Texte fourni:
━━━━━━━━━━━━━━━━━━━━
Fromista - Carrion de Los Condes 22 km. Cumul :1259 km.

Ce Camino Frances est décidément bien déstabilisant. On ne sait jamais à quoi s’attendre, malgré la routine apparente de la marche quotidienne et l’enchaînement des étapes. En fonction de notre état du moment on est bousculé par des hauts et des bas, montagnes russes sensorielles et émotionnelles. Ne nous en plaignons pas. Je ne suis pas venu chercher un long chemin tranquille.

Ce Camino Frances, quoi qu’on en pense, a du caractère. Il nous propose chaque jour de nouveaux défis, et nous fait constamment sortir de notre fameuse « zone de confort ». Je commence à prendre conscience, peut-être parce que j’aborde la « dernière ligne droite » (des centaines de Km tout de même…), de tout ce que cette aventure représente, de toutes les traces qu’elle va me laisser, de toutes les leçons que je vais en tirer.
━━━━━━━━━━━━━━━━━━━━
Données extraites:
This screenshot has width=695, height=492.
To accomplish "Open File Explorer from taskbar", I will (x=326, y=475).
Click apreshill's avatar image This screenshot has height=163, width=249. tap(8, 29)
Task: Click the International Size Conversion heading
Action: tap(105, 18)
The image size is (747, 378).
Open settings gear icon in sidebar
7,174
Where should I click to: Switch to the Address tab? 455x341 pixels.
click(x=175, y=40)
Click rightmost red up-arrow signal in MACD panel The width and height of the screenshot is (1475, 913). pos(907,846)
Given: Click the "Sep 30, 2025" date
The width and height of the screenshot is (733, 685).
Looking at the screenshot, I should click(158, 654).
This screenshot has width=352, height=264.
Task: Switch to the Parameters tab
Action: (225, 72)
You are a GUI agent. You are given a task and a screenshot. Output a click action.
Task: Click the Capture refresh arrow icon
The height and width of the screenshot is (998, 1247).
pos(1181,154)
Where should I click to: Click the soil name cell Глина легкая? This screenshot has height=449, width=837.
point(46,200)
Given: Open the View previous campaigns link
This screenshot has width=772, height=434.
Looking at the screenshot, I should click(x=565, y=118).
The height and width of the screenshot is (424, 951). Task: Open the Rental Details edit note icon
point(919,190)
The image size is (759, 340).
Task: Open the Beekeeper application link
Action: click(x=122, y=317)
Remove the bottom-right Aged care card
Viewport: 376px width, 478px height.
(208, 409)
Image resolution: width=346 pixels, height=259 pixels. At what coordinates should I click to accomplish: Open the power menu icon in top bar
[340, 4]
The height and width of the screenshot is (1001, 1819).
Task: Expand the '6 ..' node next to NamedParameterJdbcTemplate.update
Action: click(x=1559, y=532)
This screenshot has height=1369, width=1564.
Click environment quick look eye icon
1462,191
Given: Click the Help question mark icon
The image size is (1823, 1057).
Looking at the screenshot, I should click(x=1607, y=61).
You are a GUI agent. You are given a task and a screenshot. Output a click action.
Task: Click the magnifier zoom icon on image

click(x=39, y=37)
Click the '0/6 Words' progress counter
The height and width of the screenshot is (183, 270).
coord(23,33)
━━━━━━━━━━━━━━━━━━━━
Consigne 1: Résumez le texte fourni en deux phrases.
Consigne 2: Recopiez, dans le texte fourni, le passage qui s'ouvre sur les mots contenant « Ce Camino Frances est » et se ferme sur « long chemin tranquille. ».

Réponse complète 1: Sur l'étape Fromista - Carrion de Los Condes, le Camino Frances apparaît déstabilisant et plein de caractère : malgré la routine de la marche, on y traverse des hauts et des bas et de nouveaux défis font sans cesse sortir de sa zone de confort. À l'approche de la dernière ligne droite vient la prise de conscience de tout ce que représente cette aventure, des traces qu'elle laissera et des leçons à en tirer.

Réponse complète 2:
Ce Camino Frances est décidément bien déstabilisant. On ne sait jamais à quoi s’attendre, malgré la routine apparente de la marche quotidienne et l’enchaînement des étapes. En fonction de notre état du moment on est bousculé par des hauts et des bas, montagnes russes sensorielles et émotionnelles. Ne nous en plaignons pas. Je ne suis pas venu chercher un long chemin tranquille.